Facades, Repositories, and Model-View-Whatever

This week, in a couple different contexts, I saw the debate emerge as to whether or not an application’s UI can be developed prior to the data end-points it requires being available or finished. While obviously the completed end-to-end application cannot be finished, I see no reason why any UI, following any MV* pattern, cannot be completed independent of it’s data dependencies. By completion I mean rendering, input validation, and error handling related to all CRUD operations; as well as all concomitant unit tests. I also think this can be done even without any initial agreement on the end-points’ contracts, and whether the data is simple or complex. And I think it can be done easily with modern design patterns, and that the majority of people would agree with me and find it obvious. All that is required is an agreed upon specification or acceptance criteria that both the front-end and mid-tier developers adhere to.

Anyone doing UI development following a MV* (model-view-“whatever”) pattern can define a view-model that represents the data the UI tier receives from the mid-tier for rendering, or the data the UI submits to the mid-tier. This view-model can be a facade of any models defined in the mid-tier and need not map exactly to any one mid-tier model. For that matter, so long as the acceptance criteria is well-defined, we need not know how the mid-tier developer is going to define his models. Let’s call our view-model MyViewModel. MyViewModel will contain an identifier property that is also a facade, and let’s say we define it to be of type MyViewModelId. This allows it to be any primitive, composite or custom type.

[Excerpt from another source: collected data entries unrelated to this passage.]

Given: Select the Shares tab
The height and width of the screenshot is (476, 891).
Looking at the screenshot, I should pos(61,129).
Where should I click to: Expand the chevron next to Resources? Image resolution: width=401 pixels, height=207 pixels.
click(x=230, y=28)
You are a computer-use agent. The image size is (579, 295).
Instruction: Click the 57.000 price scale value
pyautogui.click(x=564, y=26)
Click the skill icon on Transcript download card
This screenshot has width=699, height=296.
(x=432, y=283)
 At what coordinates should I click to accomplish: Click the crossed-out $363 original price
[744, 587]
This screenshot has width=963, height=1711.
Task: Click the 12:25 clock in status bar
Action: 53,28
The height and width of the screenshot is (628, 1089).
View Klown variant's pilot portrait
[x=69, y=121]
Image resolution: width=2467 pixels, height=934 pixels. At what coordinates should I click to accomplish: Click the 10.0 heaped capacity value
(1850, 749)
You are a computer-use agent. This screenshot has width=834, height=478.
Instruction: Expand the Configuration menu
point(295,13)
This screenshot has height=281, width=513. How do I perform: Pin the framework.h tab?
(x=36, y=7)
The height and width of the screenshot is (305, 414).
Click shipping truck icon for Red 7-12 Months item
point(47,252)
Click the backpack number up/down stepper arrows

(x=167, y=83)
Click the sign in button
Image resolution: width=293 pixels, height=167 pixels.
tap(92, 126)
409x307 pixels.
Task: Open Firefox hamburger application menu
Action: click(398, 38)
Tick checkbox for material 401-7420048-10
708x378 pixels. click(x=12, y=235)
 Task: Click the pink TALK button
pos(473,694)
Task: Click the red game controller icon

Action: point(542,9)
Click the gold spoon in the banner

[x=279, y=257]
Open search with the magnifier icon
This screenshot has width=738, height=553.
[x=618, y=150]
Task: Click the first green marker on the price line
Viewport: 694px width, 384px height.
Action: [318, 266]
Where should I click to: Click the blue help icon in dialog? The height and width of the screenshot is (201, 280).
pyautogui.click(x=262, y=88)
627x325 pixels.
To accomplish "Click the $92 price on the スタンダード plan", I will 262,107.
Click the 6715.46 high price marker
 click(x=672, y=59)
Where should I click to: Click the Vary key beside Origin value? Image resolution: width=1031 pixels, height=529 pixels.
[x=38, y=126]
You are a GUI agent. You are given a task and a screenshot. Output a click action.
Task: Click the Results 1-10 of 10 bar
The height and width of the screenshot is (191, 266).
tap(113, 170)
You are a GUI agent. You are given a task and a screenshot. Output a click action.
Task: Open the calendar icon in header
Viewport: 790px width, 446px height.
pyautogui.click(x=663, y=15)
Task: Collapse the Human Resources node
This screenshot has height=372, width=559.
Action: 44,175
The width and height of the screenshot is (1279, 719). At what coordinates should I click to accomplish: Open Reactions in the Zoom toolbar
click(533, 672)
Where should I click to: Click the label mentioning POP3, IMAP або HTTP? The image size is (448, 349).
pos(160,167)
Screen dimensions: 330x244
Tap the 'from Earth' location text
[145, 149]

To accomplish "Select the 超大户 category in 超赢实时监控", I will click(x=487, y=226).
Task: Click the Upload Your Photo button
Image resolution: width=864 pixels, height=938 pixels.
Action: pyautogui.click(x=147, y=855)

Following from that, the UI developer can define an interface something like the following:

interface IDataRepository
{
    MyViewModelId Create(MyViewModel data);
    MyViewModel Read(MyViewModelId id);
    void Update(MyViewModel data);
    void Delete(MyViewModelId id);
}

At this point it should be obvious where this is going, but let’s continue for the sake of completeness. The UI developer would then define a class, say MyDevelopmentRepository, that implements the IDataRepository interface. The developer could stub these interface members, or even have them interact with a basic data store (even as simple as the file system). This class can be instantiated in the controllers (or handlers, or whatever) with the appropriate method being called such that he can build the UI as if he is calling the actual end-point(s). He can then define further repository classes that implement the IDataRepository interface, that represent different test and error cases, and he can swap these repository classes in place of the MyDevelopmentRepository in code to develop for different cases and provide his unit tests.

Then, when the end-point(s) are finally finished and we’re ready to do integration, the UI developer defines one final repository class–say MyMidtierRepository–that implements IDataRepository, and additionally has private members that maps the view-model to the end-point models (and vice versa), as well as serializing and deserializing the identifier. The CRUD operators would then internally call their corresponding end-points and map the view-model to the end-point model(s). This new repository is then swapped in, and we’re done (well, we should do integration testing). In addition to allowing the developer build the UI prior to the end-points(s) being completed, and allowing unit test to be built, this approach also insulates the UI code from any changes to how the data is retrieved. If at some point the data comes from a different source, we simply swap in a new repository.

And that’s it. I think it’s that simple. Perhaps I’m missing something, and I put this out there for anyone to point out to me what that may be. Else I really do see no reason why a UI can’t be developed independent of the end-point(s).